PARTAI pendukung Presiden Prancis Emmanuel Macron menguasai mayoritas suara di pemilihan umum parlemen yang dihelat pada Minggu (17/6). Republique en Marche (REM) yang didirikan Macron dan para sekutunya memenangi 351 kursi dari 577 kursi di Majelis Nasional. Partai yang didirikan Macron sekitar 16 bulan lalu itu telah memulai babak baru peta politik di Prancis. Meski skor kemenangan lebih rendah ketimbang prediksi sejumlah lembaga survei, keunggulan itu memperkuat posisi posisi Macron dalam melaksanakan program reformasi yang dijanjikannya.

Sebelumnya, sejumlah lembaga survei memperkirakan REM bakal mengantongi 470 suara. "Setahun lalu, tidak ada yang membayangkan pembaharuan politik semacam ini," kata Perdana Menteri Edouard Philippe. Kendati demikian, lawan-lawannya mengklaim, keberhasilan Macron dinilai tidak memiliki dukungan besar. Pasalnya, menurut mereka, keberhasilan tersebut dipengaruhi jumlah pemilih yang hanya di bawah 44%. Pada pemilu tersebut, REM mampu meraih simpati pemillih kalangan sosialis. Hasilnya, Partai Republik yang berhaluan kanan kalah telak.

Di lain hal, politisi Front Nasional (FN) yang berhaluan kanan, Marine Le Pen, disebut merasa kecewa. Pasalnya, FN gagal mencapai sebanyak 15 kursi yang ditargetkan. Kemenangan Le Pen di Kota Henin-Beaumont, yakni wilayah bekas tambang batu bara, sebenarnya menjadi titik terang bagi FN. Pasalnya, kemenangan di wilayah itu merupakan hal yang langka bagi partai nasionalis. Namun, hal itu tidak dapat memberikan kontribusi yang besar untuk partai Le Pen.
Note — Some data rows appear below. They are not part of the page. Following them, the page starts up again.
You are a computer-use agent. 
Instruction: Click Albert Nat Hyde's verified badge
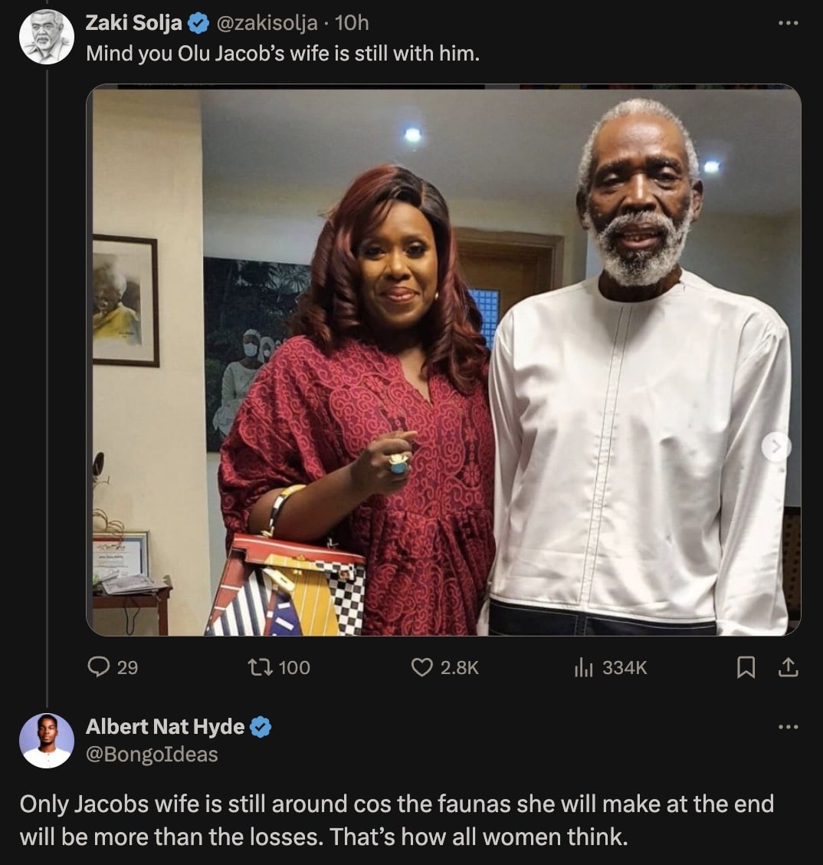(261, 726)
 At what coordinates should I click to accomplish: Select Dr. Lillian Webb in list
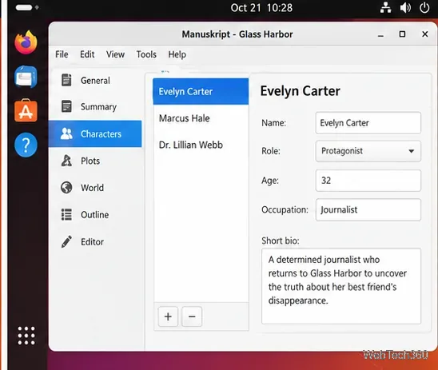[x=201, y=145]
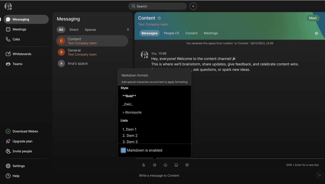Uncheck the Markdown is enabled checkbox
325x184 pixels.
[x=123, y=150]
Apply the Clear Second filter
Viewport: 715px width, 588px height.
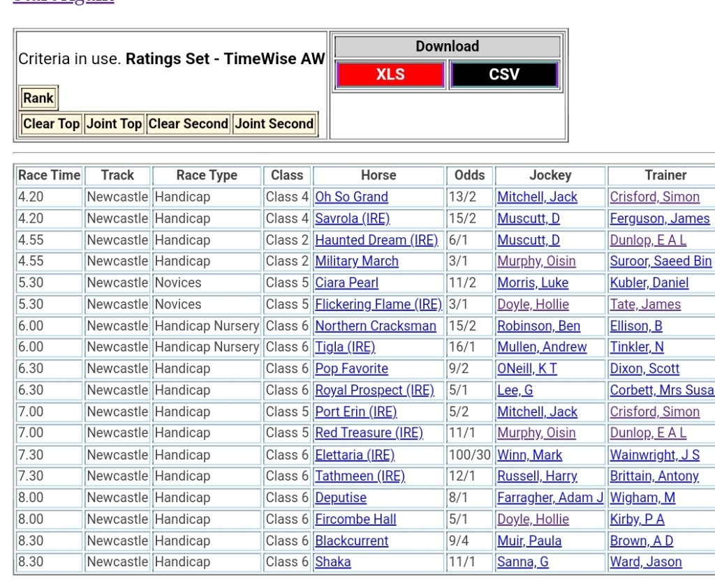[x=189, y=124]
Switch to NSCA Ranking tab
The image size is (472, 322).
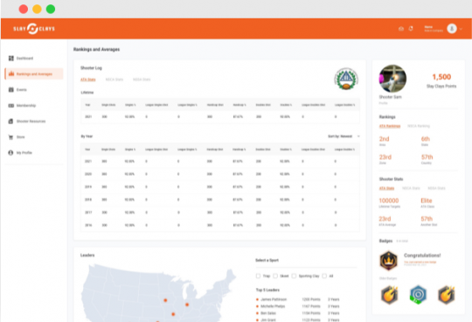tap(419, 126)
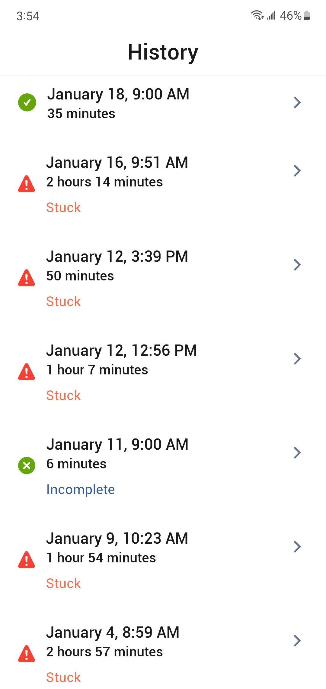
Task: Open details chevron for January 12, 3:39 PM
Action: pyautogui.click(x=297, y=265)
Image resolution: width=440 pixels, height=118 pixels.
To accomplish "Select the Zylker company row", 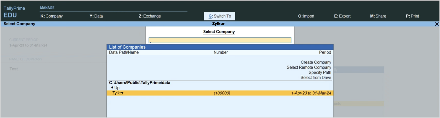I will pyautogui.click(x=220, y=93).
Meski begitu, dia berkukuh ke depan FN masih memiliki peran kunci yang strategis. "Kami merupakan satu-satunya kekuatan perlawanan terhadap kemunduran Prancis, model sosial, dan identitas Prancis," tegas Le Pen. Kaum sosialis, kata Le Pen, merupakan pecundang besar. Mereka pantas dihukum karena mengakibatkan tingginya angka pengangguran, kerusuhan, dan kehilangan kepercayaan secara nasional dalam lima tahun kekuasaan mereka.

"Kekalahan Partai Sosialis tidak bisa di-sangkal," kata pemimpin PS Jean-Christophe Cambadelis yang kehilangan kursi di babak pertama. Di sisi lain, Partai Republik bernasib lebih beruntung. Partai itu meraih 131 kursi atau turun dari posisi 200 kursi pada pemilu parlemen sebelumnya.